▸ What needs to be done
In full and without alteration, output each record given here.

▸ Provided entries
-------

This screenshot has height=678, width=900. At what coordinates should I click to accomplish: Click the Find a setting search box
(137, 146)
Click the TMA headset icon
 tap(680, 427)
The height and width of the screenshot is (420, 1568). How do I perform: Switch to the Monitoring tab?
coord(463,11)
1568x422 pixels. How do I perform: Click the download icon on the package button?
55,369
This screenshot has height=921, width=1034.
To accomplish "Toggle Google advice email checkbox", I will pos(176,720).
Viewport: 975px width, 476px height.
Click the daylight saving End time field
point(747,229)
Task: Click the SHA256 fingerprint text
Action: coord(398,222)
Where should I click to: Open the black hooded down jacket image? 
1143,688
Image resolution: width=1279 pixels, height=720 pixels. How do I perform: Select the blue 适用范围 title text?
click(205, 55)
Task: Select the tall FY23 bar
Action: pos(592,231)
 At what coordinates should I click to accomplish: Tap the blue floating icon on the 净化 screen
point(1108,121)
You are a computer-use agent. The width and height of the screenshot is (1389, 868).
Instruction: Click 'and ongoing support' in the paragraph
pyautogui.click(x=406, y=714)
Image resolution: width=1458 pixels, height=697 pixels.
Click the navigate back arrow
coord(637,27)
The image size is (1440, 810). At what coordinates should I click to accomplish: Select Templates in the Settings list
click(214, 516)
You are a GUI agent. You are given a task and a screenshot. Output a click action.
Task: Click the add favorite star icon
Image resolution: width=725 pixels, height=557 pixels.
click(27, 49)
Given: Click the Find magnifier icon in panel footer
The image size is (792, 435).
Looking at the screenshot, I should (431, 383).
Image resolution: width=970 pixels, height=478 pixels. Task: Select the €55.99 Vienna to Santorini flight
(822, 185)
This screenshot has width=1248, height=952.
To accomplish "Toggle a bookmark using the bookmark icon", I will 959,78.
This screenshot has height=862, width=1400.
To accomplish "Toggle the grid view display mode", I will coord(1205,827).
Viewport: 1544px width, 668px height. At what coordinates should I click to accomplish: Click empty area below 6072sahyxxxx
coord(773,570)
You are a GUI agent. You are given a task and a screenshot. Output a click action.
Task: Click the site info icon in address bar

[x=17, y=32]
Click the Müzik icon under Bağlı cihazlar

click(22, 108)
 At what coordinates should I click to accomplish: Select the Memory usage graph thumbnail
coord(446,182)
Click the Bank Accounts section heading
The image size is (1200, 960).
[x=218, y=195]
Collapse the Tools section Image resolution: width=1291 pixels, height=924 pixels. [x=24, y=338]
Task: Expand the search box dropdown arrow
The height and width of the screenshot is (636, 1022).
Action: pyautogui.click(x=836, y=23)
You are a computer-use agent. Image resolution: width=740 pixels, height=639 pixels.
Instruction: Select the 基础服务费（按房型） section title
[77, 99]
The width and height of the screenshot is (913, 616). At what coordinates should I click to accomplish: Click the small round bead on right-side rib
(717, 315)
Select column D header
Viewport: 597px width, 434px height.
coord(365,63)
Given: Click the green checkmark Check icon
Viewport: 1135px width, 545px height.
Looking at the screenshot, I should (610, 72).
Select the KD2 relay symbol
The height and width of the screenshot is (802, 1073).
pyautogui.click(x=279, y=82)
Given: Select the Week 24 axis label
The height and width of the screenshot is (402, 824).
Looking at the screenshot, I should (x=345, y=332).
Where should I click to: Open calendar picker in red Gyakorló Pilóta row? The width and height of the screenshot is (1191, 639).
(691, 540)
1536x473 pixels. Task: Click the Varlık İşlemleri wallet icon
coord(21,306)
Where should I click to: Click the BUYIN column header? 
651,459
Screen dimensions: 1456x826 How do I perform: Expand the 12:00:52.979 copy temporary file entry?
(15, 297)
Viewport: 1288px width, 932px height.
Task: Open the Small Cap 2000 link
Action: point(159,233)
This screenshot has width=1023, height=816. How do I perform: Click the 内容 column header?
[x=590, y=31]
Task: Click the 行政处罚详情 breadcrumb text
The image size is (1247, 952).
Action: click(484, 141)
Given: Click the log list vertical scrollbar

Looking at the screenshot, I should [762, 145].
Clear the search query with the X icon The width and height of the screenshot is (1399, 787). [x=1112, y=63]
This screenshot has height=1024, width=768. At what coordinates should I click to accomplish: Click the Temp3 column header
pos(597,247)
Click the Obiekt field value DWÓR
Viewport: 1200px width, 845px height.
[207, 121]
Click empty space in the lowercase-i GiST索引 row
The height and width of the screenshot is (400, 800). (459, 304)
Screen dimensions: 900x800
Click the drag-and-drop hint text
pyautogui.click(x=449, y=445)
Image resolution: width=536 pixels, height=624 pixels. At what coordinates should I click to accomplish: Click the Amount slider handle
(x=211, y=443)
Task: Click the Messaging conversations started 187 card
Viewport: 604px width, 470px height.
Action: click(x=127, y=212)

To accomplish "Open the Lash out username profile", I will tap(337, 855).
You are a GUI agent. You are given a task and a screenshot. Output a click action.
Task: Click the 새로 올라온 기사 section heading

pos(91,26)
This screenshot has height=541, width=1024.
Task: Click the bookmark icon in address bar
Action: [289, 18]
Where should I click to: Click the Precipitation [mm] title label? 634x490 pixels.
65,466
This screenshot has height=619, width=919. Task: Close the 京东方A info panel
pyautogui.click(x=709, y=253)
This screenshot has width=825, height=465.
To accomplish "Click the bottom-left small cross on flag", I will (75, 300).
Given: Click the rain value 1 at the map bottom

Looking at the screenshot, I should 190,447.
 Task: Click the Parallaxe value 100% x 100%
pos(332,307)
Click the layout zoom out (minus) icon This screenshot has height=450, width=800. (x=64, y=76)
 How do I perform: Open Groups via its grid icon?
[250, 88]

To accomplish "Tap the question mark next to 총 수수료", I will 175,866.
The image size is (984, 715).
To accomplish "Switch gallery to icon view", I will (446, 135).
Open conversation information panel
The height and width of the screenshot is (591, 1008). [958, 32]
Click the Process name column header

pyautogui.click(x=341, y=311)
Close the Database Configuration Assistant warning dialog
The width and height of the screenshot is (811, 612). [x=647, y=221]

-------

▸ Response box
This screenshot has height=678, width=900. At what coordinates should I click to accomplish: Click the Find a setting search box
(137, 146)
Click the TMA headset icon
 tap(680, 427)
The height and width of the screenshot is (420, 1568). How do I perform: Switch to the Monitoring tab?
coord(463,11)
1568x422 pixels. How do I perform: Click the download icon on the package button?
55,369
This screenshot has height=921, width=1034.
To accomplish "Toggle Google advice email checkbox", I will pos(176,720).
Viewport: 975px width, 476px height.
Click the daylight saving End time field
point(747,229)
Task: Click the SHA256 fingerprint text
Action: coord(398,222)
Where should I click to: Open the black hooded down jacket image? 
1143,688
Image resolution: width=1279 pixels, height=720 pixels. How do I perform: Select the blue 适用范围 title text?
click(205, 55)
Task: Select the tall FY23 bar
Action: pos(592,231)
 At what coordinates should I click to accomplish: Tap the blue floating icon on the 净化 screen
point(1108,121)
You are a computer-use agent. The width and height of the screenshot is (1389, 868).
Instruction: Click 'and ongoing support' in the paragraph
pyautogui.click(x=406, y=714)
Image resolution: width=1458 pixels, height=697 pixels.
Click the navigate back arrow
coord(637,27)
The image size is (1440, 810). At what coordinates should I click to accomplish: Select Templates in the Settings list
click(214, 516)
You are a GUI agent. You are given a task and a screenshot. Output a click action.
Task: Click the add favorite star icon
Image resolution: width=725 pixels, height=557 pixels.
click(27, 49)
Given: Click the Find magnifier icon in panel footer
The image size is (792, 435).
Looking at the screenshot, I should (431, 383).
Image resolution: width=970 pixels, height=478 pixels. Task: Select the €55.99 Vienna to Santorini flight
(822, 185)
This screenshot has width=1248, height=952.
To accomplish "Toggle a bookmark using the bookmark icon", I will 959,78.
This screenshot has height=862, width=1400.
To accomplish "Toggle the grid view display mode", I will coord(1205,827).
Viewport: 1544px width, 668px height. At what coordinates should I click to accomplish: Click empty area below 6072sahyxxxx
coord(773,570)
You are a GUI agent. You are given a task and a screenshot. Output a click action.
Task: Click the site info icon in address bar

[x=17, y=32]
Click the Müzik icon under Bağlı cihazlar

click(22, 108)
 At what coordinates should I click to accomplish: Select the Memory usage graph thumbnail
coord(446,182)
Click the Bank Accounts section heading
The image size is (1200, 960).
[x=218, y=195]
Collapse the Tools section Image resolution: width=1291 pixels, height=924 pixels. [x=24, y=338]
Task: Expand the search box dropdown arrow
The height and width of the screenshot is (636, 1022).
Action: pyautogui.click(x=836, y=23)
You are a computer-use agent. Image resolution: width=740 pixels, height=639 pixels.
Instruction: Select the 基础服务费（按房型） section title
[77, 99]
The width and height of the screenshot is (913, 616). At what coordinates should I click to accomplish: Click the small round bead on right-side rib
(717, 315)
Select column D header
Viewport: 597px width, 434px height.
coord(365,63)
Given: Click the green checkmark Check icon
Viewport: 1135px width, 545px height.
Looking at the screenshot, I should (610, 72).
Select the KD2 relay symbol
The height and width of the screenshot is (802, 1073).
pyautogui.click(x=279, y=82)
Given: Select the Week 24 axis label
The height and width of the screenshot is (402, 824).
Looking at the screenshot, I should (x=345, y=332).
Where should I click to: Open calendar picker in red Gyakorló Pilóta row? The width and height of the screenshot is (1191, 639).
(691, 540)
1536x473 pixels. Task: Click the Varlık İşlemleri wallet icon
coord(21,306)
Where should I click to: Click the BUYIN column header? 
651,459
Screen dimensions: 1456x826 How do I perform: Expand the 12:00:52.979 copy temporary file entry?
(15, 297)
Viewport: 1288px width, 932px height.
Task: Open the Small Cap 2000 link
Action: point(159,233)
This screenshot has width=1023, height=816. How do I perform: Click the 内容 column header?
[x=590, y=31]
Task: Click the 行政处罚详情 breadcrumb text
The image size is (1247, 952).
Action: click(484, 141)
Given: Click the log list vertical scrollbar

Looking at the screenshot, I should [762, 145].
Clear the search query with the X icon The width and height of the screenshot is (1399, 787). [x=1112, y=63]
This screenshot has height=1024, width=768. At what coordinates should I click to accomplish: Click the Temp3 column header
pos(597,247)
Click the Obiekt field value DWÓR
Viewport: 1200px width, 845px height.
[207, 121]
Click empty space in the lowercase-i GiST索引 row
The height and width of the screenshot is (400, 800). (459, 304)
Screen dimensions: 900x800
Click the drag-and-drop hint text
pyautogui.click(x=449, y=445)
Image resolution: width=536 pixels, height=624 pixels. At what coordinates should I click to accomplish: Click the Amount slider handle
(x=211, y=443)
Task: Click the Messaging conversations started 187 card
Viewport: 604px width, 470px height.
Action: click(x=127, y=212)

To accomplish "Open the Lash out username profile", I will tap(337, 855).
You are a GUI agent. You are given a task and a screenshot. Output a click action.
Task: Click the 새로 올라온 기사 section heading

pos(91,26)
This screenshot has height=541, width=1024.
Task: Click the bookmark icon in address bar
Action: [289, 18]
Where should I click to: Click the Precipitation [mm] title label? 634x490 pixels.
65,466
This screenshot has height=619, width=919. Task: Close the 京东方A info panel
pyautogui.click(x=709, y=253)
This screenshot has width=825, height=465.
To accomplish "Click the bottom-left small cross on flag", I will (75, 300).
Given: Click the rain value 1 at the map bottom

Looking at the screenshot, I should 190,447.
 Task: Click the Parallaxe value 100% x 100%
pos(332,307)
Click the layout zoom out (minus) icon This screenshot has height=450, width=800. (x=64, y=76)
 How do I perform: Open Groups via its grid icon?
[250, 88]

To accomplish "Tap the question mark next to 총 수수료", I will 175,866.
The image size is (984, 715).
To accomplish "Switch gallery to icon view", I will (446, 135).
Open conversation information panel
The height and width of the screenshot is (591, 1008). [958, 32]
Click the Process name column header

pyautogui.click(x=341, y=311)
Close the Database Configuration Assistant warning dialog
The width and height of the screenshot is (811, 612). [x=647, y=221]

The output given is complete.